A cloth was placed between the couple, before the bride entered the mandap.
The Priest will perform the Sanskrit Mantra and the cloth will then be removed. Traditionally this was the first time the couple will have seen each other, however now days it will be the first time the couple would have seen each other in their wedding outfits.
The bride offers a flower garland declaring that she has chosen the groom on her own free will, the groom will then return the compliment by offering her a too a flower garland welcoming her to a new life together and promising to look after her.
A traditional part of the ceremony where the priest announces where, when and between whom the marriage is taking place.
The groom’s scarf or shawl is tied to the bride’s saree while chanting prayers to Lord Shiva and Goddess Parvati, and to Lord Narayan and Laxmi Devi praying for a strong marriage like theirs. The knot symbolises the union of two souls joined together in holy matrimony.
The parents of the bride then place a long sacred cotton thread called Varmala around both the bride and groom bonding them spiritually.
The Priest performs a small ceremony to unite both families, this is key for all to understand that not only is the bride and groom joining together for their married lives but the families are now joined together as one as well.
Kanyadan – Giving away the bride
This is the most important part of the ceremony and is performed by the bride’s parents where they give away their daughter in marriage by placing the bride’s right hand on the groom’s right hand while the priest chants the verses. This is considered the greatest Dana (gift).
A small sacred fire is lit in the centre of the Mandap inviting Agni.
The couple offers prayers to Agni who is the symbol of light, power and purity while offering ghee (Purified butter), rice and flowers into the flame. These prayers have a special importance, for it is Agni who dispels the darkness and ignorance from our lives and leads us to eternal light and knowledge.

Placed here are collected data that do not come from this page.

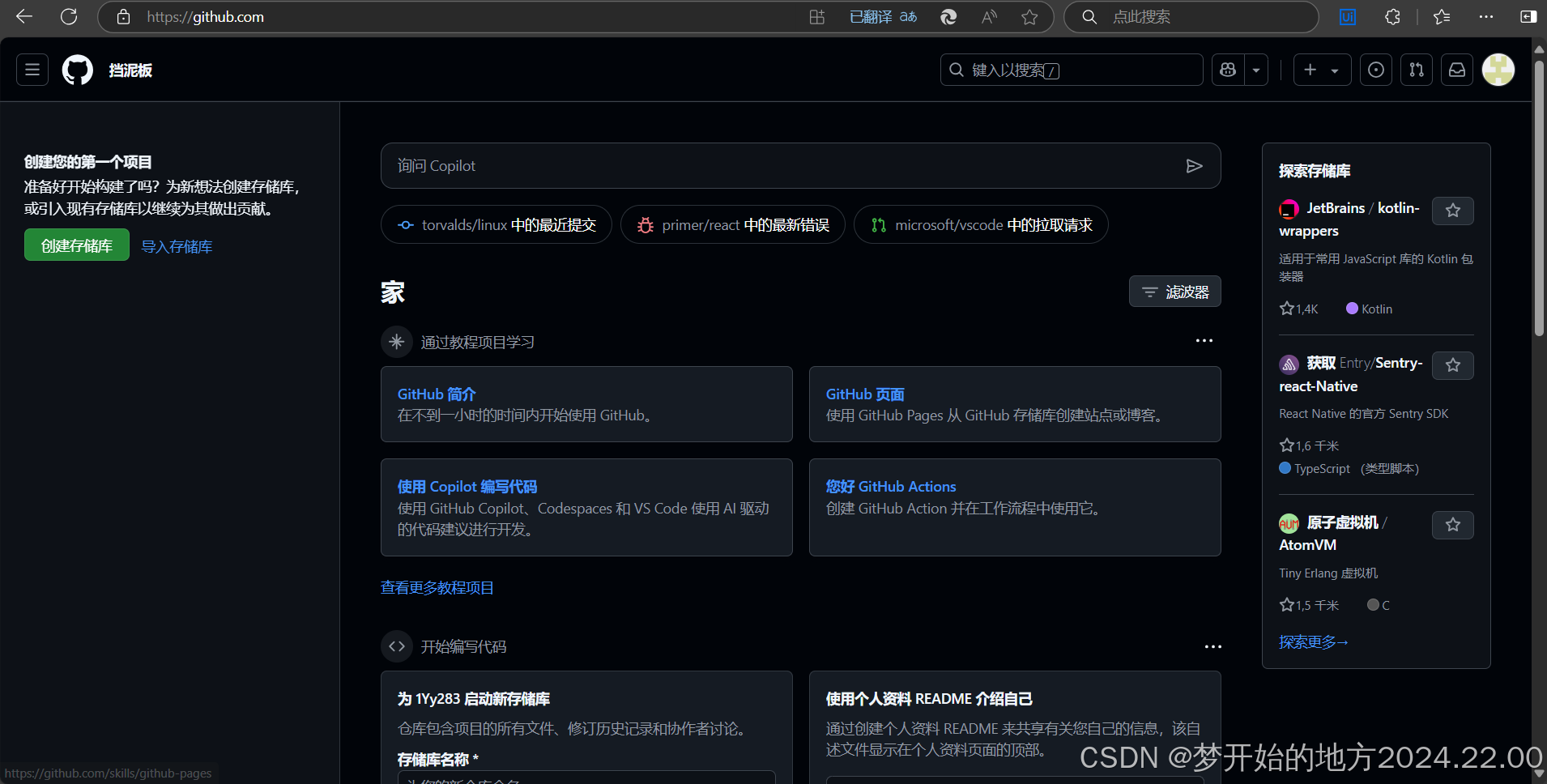Open the browser extensions icon
This screenshot has width=1547, height=784.
pyautogui.click(x=1393, y=16)
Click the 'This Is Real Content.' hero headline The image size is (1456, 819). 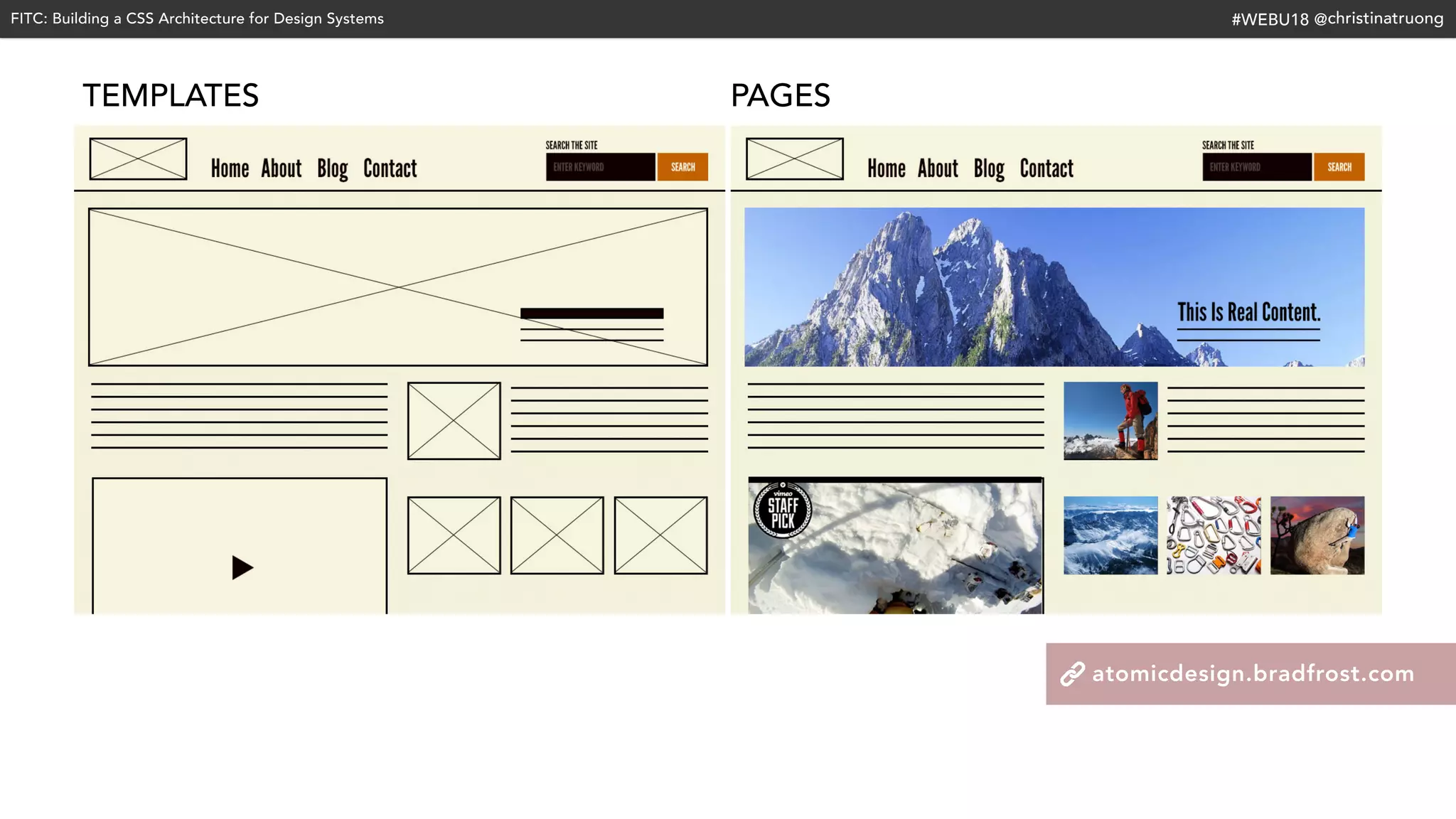[1248, 313]
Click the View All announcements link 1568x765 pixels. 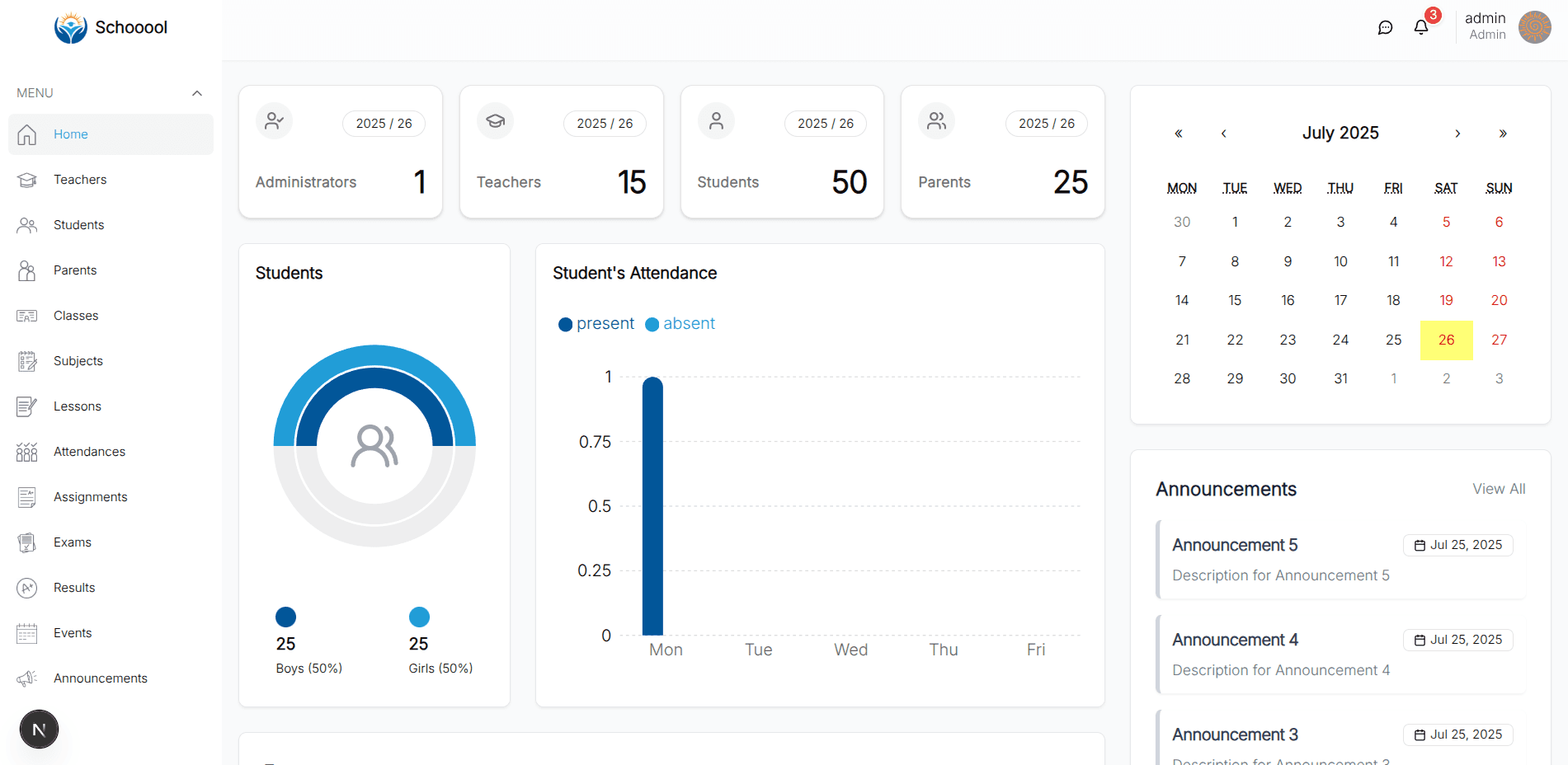tap(1499, 488)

Before each phera (circles), the open palms of the bride are filled with grains by her brother signifying wealth and prosperity, the grains are then offered to the holy fire.
The couple circle the holy fire four times as the priest chants mantras, the fire is considered as the witness to the wedding ceremony. The bride leads the groom around the fire for the first 3 mantras and then the groom leads the bride for the final 4th mantra.

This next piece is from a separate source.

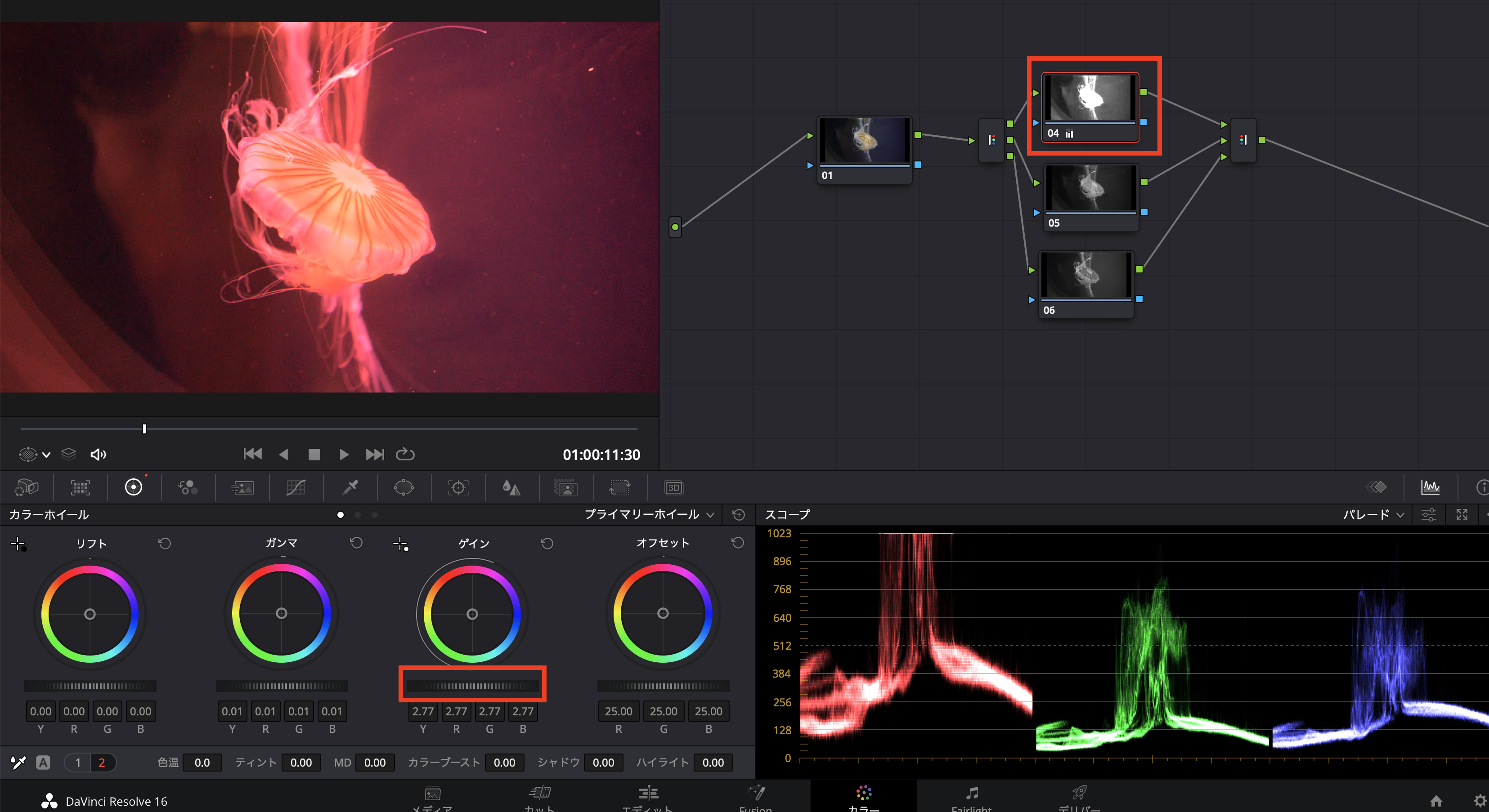Select page 2 of adjustment controls
This screenshot has height=812, width=1489.
(102, 763)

The four pheras represent the four basic goals of a life.
Dharma (moral sense to lead a good life or Religious duties), Artha (Prosperity or economic development), Kama (energy and passion) and Moksha (Liberation).

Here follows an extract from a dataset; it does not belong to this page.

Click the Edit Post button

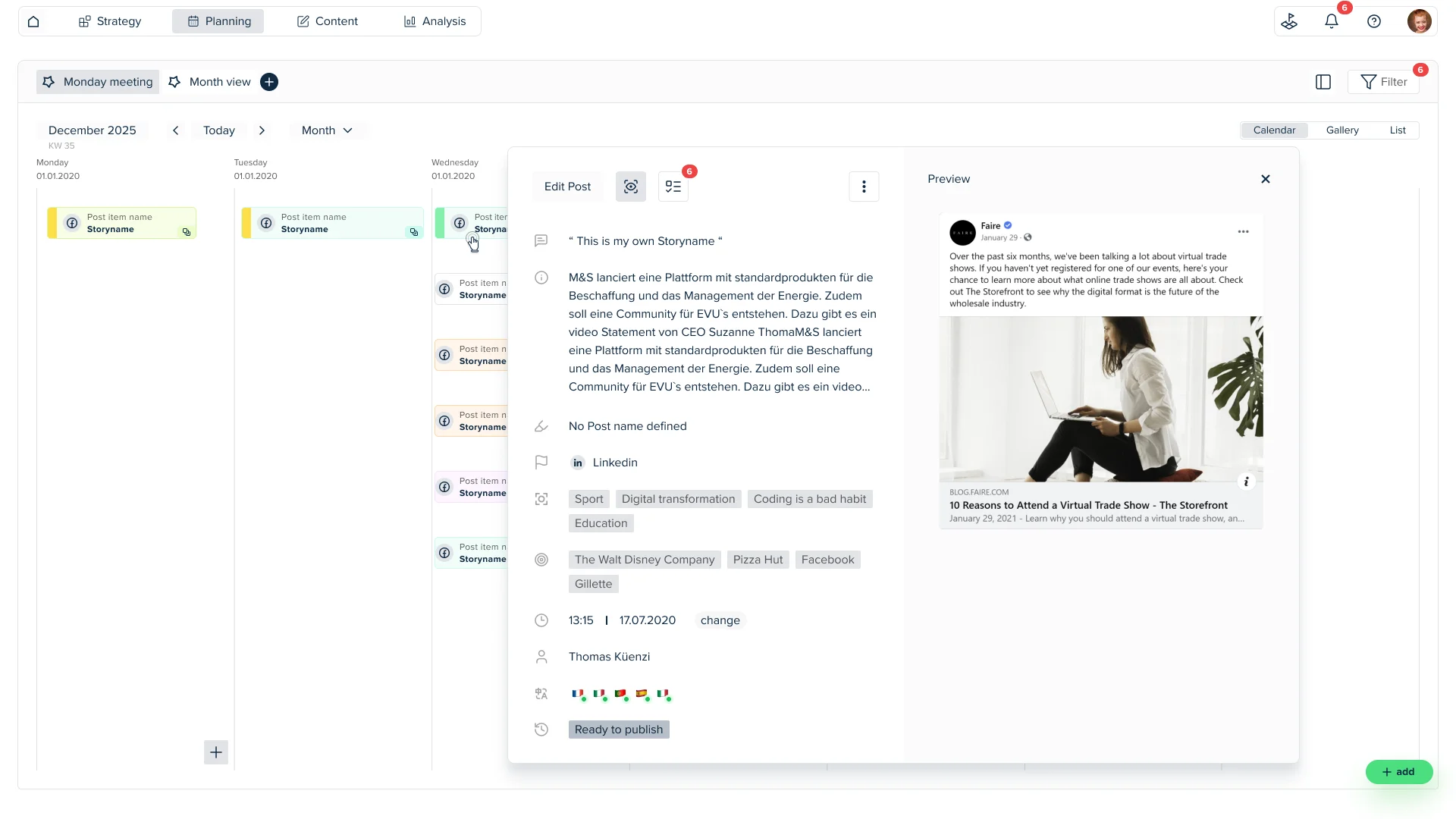click(x=567, y=187)
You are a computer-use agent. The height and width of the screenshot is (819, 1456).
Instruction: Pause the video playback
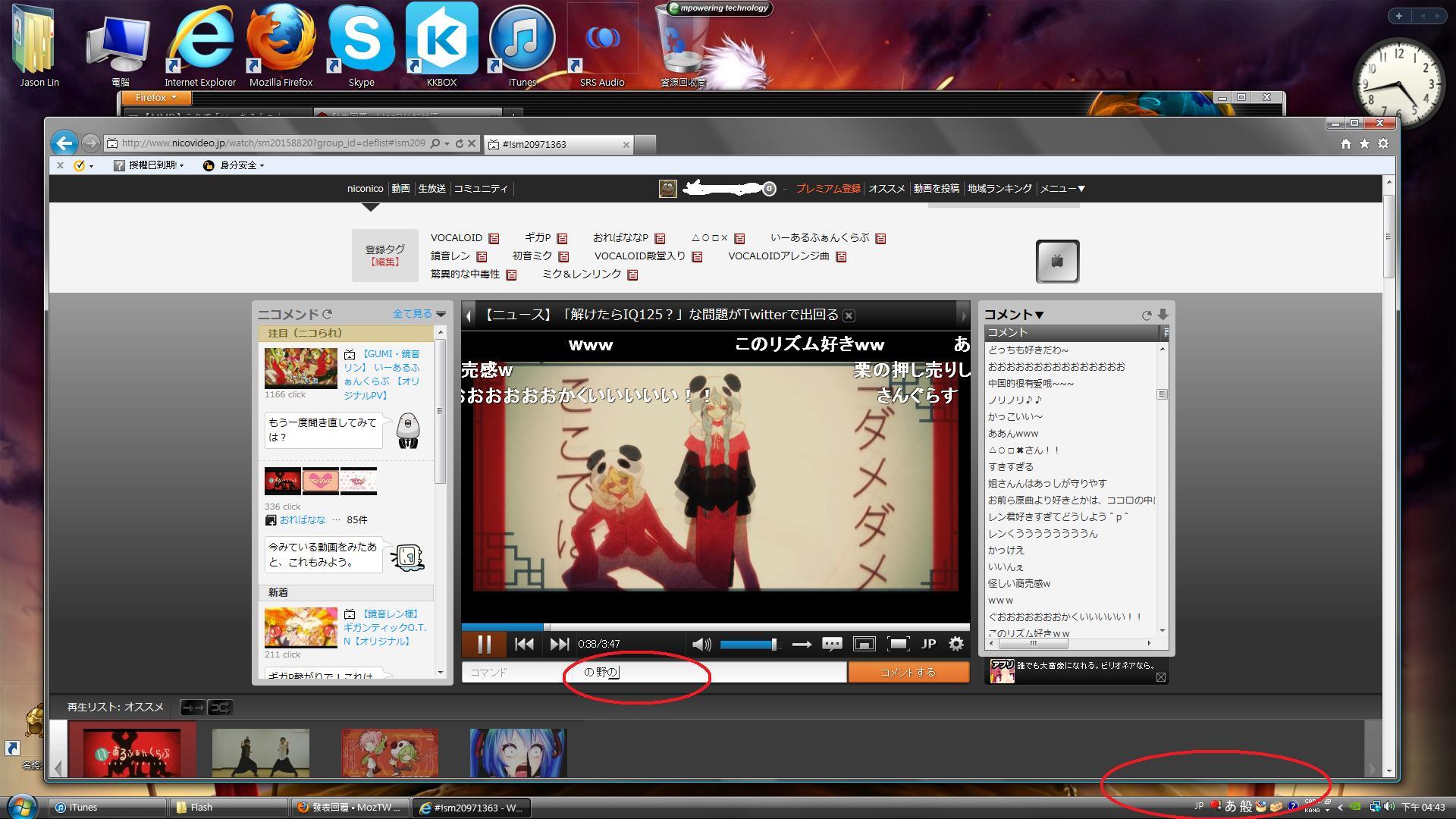click(x=484, y=644)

Final offerings are made to the Sacrimonial fire.
This is one of the most vital parts of the ceremony, where the couple takes seven steps together to symbolise the beginning of their married life together, typically this is like traditional wedding vows. The couple will take a vow at the beginning of each step, at this point they receive blessings from the priest and all the guests present.
The groom places sindur (red vermillion or Kum Kum powder) on the bride’s forehead and at the parting of her hair as a symbol of a married woman.
Similar to the concept of the English wedding ring, the groom mother provides a golden and black bead necklace on a coconut and gives this to the groom who then places this around the bride’s neck, signifying his love, integrity and respect for her.
This is an exchange of Sweets between the couple as a symbolic gesture that they will provide for each other’s needs and prosperity in their household life.
A number of married women from the bride and groom families are invited to greet the couple and whisper in the bride’s right ear their blessings and good wishes of a blissful married life, prosperity and happiness.
This is the last part of the ceremony and will conclude the wedding, the priest will offer blessings to the bride and groom by reciting the final Vedic mantras. It will normally be the case here that the priest then declares the bride and groom as officially married.